• _Problem statement_
Give back all of the records exactly.

---+---

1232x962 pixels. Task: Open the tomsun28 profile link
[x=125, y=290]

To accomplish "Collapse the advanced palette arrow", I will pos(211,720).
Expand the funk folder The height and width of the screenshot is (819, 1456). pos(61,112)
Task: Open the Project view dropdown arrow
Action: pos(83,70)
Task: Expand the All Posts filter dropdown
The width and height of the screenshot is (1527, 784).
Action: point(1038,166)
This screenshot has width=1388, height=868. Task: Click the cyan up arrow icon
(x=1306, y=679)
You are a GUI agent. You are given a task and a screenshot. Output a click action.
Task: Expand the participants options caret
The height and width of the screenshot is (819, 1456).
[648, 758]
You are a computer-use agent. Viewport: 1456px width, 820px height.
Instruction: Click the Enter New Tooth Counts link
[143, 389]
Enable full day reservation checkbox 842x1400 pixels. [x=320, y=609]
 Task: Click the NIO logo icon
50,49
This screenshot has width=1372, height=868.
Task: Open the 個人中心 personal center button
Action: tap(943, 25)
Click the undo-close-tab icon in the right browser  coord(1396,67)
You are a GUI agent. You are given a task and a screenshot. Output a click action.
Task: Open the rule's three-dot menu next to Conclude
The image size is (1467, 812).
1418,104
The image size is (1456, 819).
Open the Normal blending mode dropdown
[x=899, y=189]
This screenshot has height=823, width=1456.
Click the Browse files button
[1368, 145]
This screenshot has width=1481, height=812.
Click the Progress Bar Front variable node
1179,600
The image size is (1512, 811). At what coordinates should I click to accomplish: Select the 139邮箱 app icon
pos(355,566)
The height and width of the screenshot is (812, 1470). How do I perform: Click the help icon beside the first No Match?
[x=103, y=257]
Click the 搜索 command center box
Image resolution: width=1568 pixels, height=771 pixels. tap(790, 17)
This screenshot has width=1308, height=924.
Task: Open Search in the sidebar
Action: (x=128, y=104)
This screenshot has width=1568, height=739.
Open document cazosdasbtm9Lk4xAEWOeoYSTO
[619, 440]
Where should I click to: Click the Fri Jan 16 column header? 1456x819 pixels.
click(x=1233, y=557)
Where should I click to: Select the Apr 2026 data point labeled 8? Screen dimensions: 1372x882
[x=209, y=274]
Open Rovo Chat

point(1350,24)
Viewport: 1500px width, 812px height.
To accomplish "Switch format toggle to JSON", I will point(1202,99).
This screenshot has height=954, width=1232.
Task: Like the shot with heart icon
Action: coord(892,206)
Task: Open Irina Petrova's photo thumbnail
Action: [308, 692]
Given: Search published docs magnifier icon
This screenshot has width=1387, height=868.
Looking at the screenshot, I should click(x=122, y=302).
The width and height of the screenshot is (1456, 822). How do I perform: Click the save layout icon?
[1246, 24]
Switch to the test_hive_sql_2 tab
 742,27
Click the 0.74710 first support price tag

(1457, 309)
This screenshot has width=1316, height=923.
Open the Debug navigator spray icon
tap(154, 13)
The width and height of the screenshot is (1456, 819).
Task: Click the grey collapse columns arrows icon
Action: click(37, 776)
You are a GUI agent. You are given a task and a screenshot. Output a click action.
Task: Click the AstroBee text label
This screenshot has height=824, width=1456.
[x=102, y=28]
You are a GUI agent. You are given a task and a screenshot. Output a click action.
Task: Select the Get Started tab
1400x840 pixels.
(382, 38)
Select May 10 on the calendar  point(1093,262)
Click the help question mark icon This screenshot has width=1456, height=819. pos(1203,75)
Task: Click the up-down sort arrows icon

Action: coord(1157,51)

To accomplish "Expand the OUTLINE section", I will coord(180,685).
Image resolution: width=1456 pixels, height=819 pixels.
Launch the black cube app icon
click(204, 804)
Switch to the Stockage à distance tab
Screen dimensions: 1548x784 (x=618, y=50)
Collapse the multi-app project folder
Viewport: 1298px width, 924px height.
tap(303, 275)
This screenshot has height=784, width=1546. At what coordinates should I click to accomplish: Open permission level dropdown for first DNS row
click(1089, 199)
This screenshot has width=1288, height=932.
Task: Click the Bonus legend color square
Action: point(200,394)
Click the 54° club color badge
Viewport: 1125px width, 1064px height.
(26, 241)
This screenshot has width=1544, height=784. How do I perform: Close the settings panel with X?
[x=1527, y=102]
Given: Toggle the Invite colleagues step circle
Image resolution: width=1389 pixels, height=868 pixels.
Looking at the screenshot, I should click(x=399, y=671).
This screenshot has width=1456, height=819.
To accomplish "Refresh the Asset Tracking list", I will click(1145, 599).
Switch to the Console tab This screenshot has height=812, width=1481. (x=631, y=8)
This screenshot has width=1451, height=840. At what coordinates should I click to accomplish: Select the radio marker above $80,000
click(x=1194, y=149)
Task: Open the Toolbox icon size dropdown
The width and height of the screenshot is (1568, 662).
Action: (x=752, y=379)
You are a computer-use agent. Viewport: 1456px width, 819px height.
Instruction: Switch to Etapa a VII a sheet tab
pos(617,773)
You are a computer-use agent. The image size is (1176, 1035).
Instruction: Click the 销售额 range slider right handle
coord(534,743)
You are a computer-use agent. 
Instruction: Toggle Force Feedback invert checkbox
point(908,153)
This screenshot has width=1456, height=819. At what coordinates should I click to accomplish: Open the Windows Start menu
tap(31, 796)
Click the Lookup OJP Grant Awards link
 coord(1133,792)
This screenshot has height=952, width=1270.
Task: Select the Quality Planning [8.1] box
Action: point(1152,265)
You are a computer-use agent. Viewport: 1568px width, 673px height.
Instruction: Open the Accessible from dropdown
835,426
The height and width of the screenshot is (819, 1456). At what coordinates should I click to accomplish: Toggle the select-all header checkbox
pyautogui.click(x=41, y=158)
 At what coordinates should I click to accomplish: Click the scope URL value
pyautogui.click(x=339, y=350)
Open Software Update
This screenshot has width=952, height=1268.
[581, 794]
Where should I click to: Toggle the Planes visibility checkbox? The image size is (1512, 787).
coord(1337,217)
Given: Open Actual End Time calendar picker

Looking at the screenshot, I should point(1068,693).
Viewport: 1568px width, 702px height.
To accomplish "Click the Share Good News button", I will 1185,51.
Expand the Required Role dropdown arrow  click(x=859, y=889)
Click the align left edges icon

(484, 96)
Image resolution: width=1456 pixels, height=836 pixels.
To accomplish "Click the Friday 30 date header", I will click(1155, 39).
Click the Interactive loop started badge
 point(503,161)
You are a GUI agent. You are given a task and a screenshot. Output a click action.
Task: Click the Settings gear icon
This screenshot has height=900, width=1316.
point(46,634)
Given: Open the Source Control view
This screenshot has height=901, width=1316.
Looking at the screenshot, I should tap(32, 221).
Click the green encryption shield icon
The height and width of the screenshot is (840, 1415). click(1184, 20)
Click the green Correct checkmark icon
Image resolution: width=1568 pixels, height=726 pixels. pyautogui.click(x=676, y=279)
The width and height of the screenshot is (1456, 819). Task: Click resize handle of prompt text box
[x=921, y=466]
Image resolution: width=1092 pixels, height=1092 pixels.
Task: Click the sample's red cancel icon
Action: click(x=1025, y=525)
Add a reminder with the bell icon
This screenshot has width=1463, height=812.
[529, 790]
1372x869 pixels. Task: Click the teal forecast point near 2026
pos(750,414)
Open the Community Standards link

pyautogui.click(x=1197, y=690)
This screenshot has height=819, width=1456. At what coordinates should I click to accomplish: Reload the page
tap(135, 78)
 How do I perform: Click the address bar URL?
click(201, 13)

---+---

• _Exercise result_
1232x962 pixels. Task: Open the tomsun28 profile link
[x=125, y=290]

To accomplish "Collapse the advanced palette arrow", I will pos(211,720).
Expand the funk folder The height and width of the screenshot is (819, 1456). pos(61,112)
Task: Open the Project view dropdown arrow
Action: pos(83,70)
Task: Expand the All Posts filter dropdown
The width and height of the screenshot is (1527, 784).
Action: point(1038,166)
This screenshot has width=1388, height=868. Task: Click the cyan up arrow icon
(x=1306, y=679)
You are a GUI agent. You are given a task and a screenshot. Output a click action.
Task: Expand the participants options caret
The height and width of the screenshot is (819, 1456).
[648, 758]
You are a computer-use agent. Viewport: 1456px width, 820px height.
Instruction: Click the Enter New Tooth Counts link
[143, 389]
Enable full day reservation checkbox 842x1400 pixels. [x=320, y=609]
 Task: Click the NIO logo icon
50,49
This screenshot has width=1372, height=868.
Task: Open the 個人中心 personal center button
Action: tap(943, 25)
Click the undo-close-tab icon in the right browser  coord(1396,67)
You are a GUI agent. You are given a task and a screenshot. Output a click action.
Task: Open the rule's three-dot menu next to Conclude
The image size is (1467, 812).
1418,104
The image size is (1456, 819).
Open the Normal blending mode dropdown
[x=899, y=189]
This screenshot has height=823, width=1456.
Click the Browse files button
[1368, 145]
This screenshot has width=1481, height=812.
Click the Progress Bar Front variable node
1179,600
The image size is (1512, 811). At what coordinates should I click to accomplish: Select the 139邮箱 app icon
pos(355,566)
The height and width of the screenshot is (812, 1470). How do I perform: Click the help icon beside the first No Match?
[x=103, y=257]
Click the 搜索 command center box
Image resolution: width=1568 pixels, height=771 pixels. tap(790, 17)
This screenshot has width=1308, height=924.
Task: Open Search in the sidebar
Action: (x=128, y=104)
This screenshot has width=1568, height=739.
Open document cazosdasbtm9Lk4xAEWOeoYSTO
[619, 440]
Where should I click to: Click the Fri Jan 16 column header? 1456x819 pixels.
click(x=1233, y=557)
Where should I click to: Select the Apr 2026 data point labeled 8? Screen dimensions: 1372x882
[x=209, y=274]
Open Rovo Chat

point(1350,24)
Viewport: 1500px width, 812px height.
To accomplish "Switch format toggle to JSON", I will point(1202,99).
This screenshot has height=954, width=1232.
Task: Like the shot with heart icon
Action: coord(892,206)
Task: Open Irina Petrova's photo thumbnail
Action: [308, 692]
Given: Search published docs magnifier icon
This screenshot has width=1387, height=868.
Looking at the screenshot, I should click(x=122, y=302).
The width and height of the screenshot is (1456, 822). How do I perform: Click the save layout icon?
[1246, 24]
Switch to the test_hive_sql_2 tab
 742,27
Click the 0.74710 first support price tag

(1457, 309)
This screenshot has width=1316, height=923.
Open the Debug navigator spray icon
tap(154, 13)
The width and height of the screenshot is (1456, 819).
Task: Click the grey collapse columns arrows icon
Action: click(37, 776)
You are a GUI agent. You are given a task and a screenshot. Output a click action.
Task: Click the AstroBee text label
This screenshot has height=824, width=1456.
[x=102, y=28]
You are a GUI agent. You are given a task and a screenshot. Output a click action.
Task: Select the Get Started tab
1400x840 pixels.
(382, 38)
Select May 10 on the calendar  point(1093,262)
Click the help question mark icon This screenshot has width=1456, height=819. pos(1203,75)
Task: Click the up-down sort arrows icon

Action: coord(1157,51)

To accomplish "Expand the OUTLINE section", I will coord(180,685).
Image resolution: width=1456 pixels, height=819 pixels.
Launch the black cube app icon
click(204, 804)
Switch to the Stockage à distance tab
Screen dimensions: 1548x784 (x=618, y=50)
Collapse the multi-app project folder
Viewport: 1298px width, 924px height.
tap(303, 275)
This screenshot has height=784, width=1546. At what coordinates should I click to accomplish: Open permission level dropdown for first DNS row
click(1089, 199)
This screenshot has width=1288, height=932.
Task: Click the Bonus legend color square
Action: point(200,394)
Click the 54° club color badge
Viewport: 1125px width, 1064px height.
(26, 241)
This screenshot has width=1544, height=784. How do I perform: Close the settings panel with X?
[x=1527, y=102]
Given: Toggle the Invite colleagues step circle
Image resolution: width=1389 pixels, height=868 pixels.
Looking at the screenshot, I should click(x=399, y=671).
This screenshot has width=1456, height=819.
To accomplish "Refresh the Asset Tracking list", I will click(1145, 599).
Switch to the Console tab This screenshot has height=812, width=1481. (x=631, y=8)
This screenshot has width=1451, height=840. At what coordinates should I click to accomplish: Select the radio marker above $80,000
click(x=1194, y=149)
Task: Open the Toolbox icon size dropdown
The width and height of the screenshot is (1568, 662).
Action: (x=752, y=379)
You are a computer-use agent. Viewport: 1456px width, 819px height.
Instruction: Switch to Etapa a VII a sheet tab
pos(617,773)
You are a computer-use agent. The image size is (1176, 1035).
Instruction: Click the 销售额 range slider right handle
coord(534,743)
You are a computer-use agent. 
Instruction: Toggle Force Feedback invert checkbox
point(908,153)
This screenshot has width=1456, height=819. At what coordinates should I click to accomplish: Open the Windows Start menu
tap(31, 796)
Click the Lookup OJP Grant Awards link
 coord(1133,792)
This screenshot has height=952, width=1270.
Task: Select the Quality Planning [8.1] box
Action: point(1152,265)
You are a computer-use agent. Viewport: 1568px width, 673px height.
Instruction: Open the Accessible from dropdown
835,426
The height and width of the screenshot is (819, 1456). At what coordinates should I click to accomplish: Toggle the select-all header checkbox
pyautogui.click(x=41, y=158)
 At what coordinates should I click to accomplish: Click the scope URL value
pyautogui.click(x=339, y=350)
Open Software Update
This screenshot has width=952, height=1268.
[581, 794]
Where should I click to: Toggle the Planes visibility checkbox? The image size is (1512, 787).
coord(1337,217)
Given: Open Actual End Time calendar picker

Looking at the screenshot, I should point(1068,693).
Viewport: 1568px width, 702px height.
To accomplish "Click the Share Good News button", I will 1185,51.
Expand the Required Role dropdown arrow  click(x=859, y=889)
Click the align left edges icon

(484, 96)
Image resolution: width=1456 pixels, height=836 pixels.
To accomplish "Click the Friday 30 date header", I will click(1155, 39).
Click the Interactive loop started badge
 point(503,161)
You are a GUI agent. You are given a task and a screenshot. Output a click action.
Task: Click the Settings gear icon
This screenshot has height=900, width=1316.
point(46,634)
Given: Open the Source Control view
This screenshot has height=901, width=1316.
Looking at the screenshot, I should tap(32, 221).
Click the green encryption shield icon
The height and width of the screenshot is (840, 1415). click(1184, 20)
Click the green Correct checkmark icon
Image resolution: width=1568 pixels, height=726 pixels. pyautogui.click(x=676, y=279)
The width and height of the screenshot is (1456, 819). Task: Click resize handle of prompt text box
[x=921, y=466]
Image resolution: width=1092 pixels, height=1092 pixels.
Task: Click the sample's red cancel icon
Action: click(x=1025, y=525)
Add a reminder with the bell icon
This screenshot has width=1463, height=812.
[529, 790]
1372x869 pixels. Task: Click the teal forecast point near 2026
pos(750,414)
Open the Community Standards link

pyautogui.click(x=1197, y=690)
This screenshot has height=819, width=1456. At what coordinates should I click to accomplish: Reload the page
tap(135, 78)
 How do I perform: Click the address bar URL?
click(201, 13)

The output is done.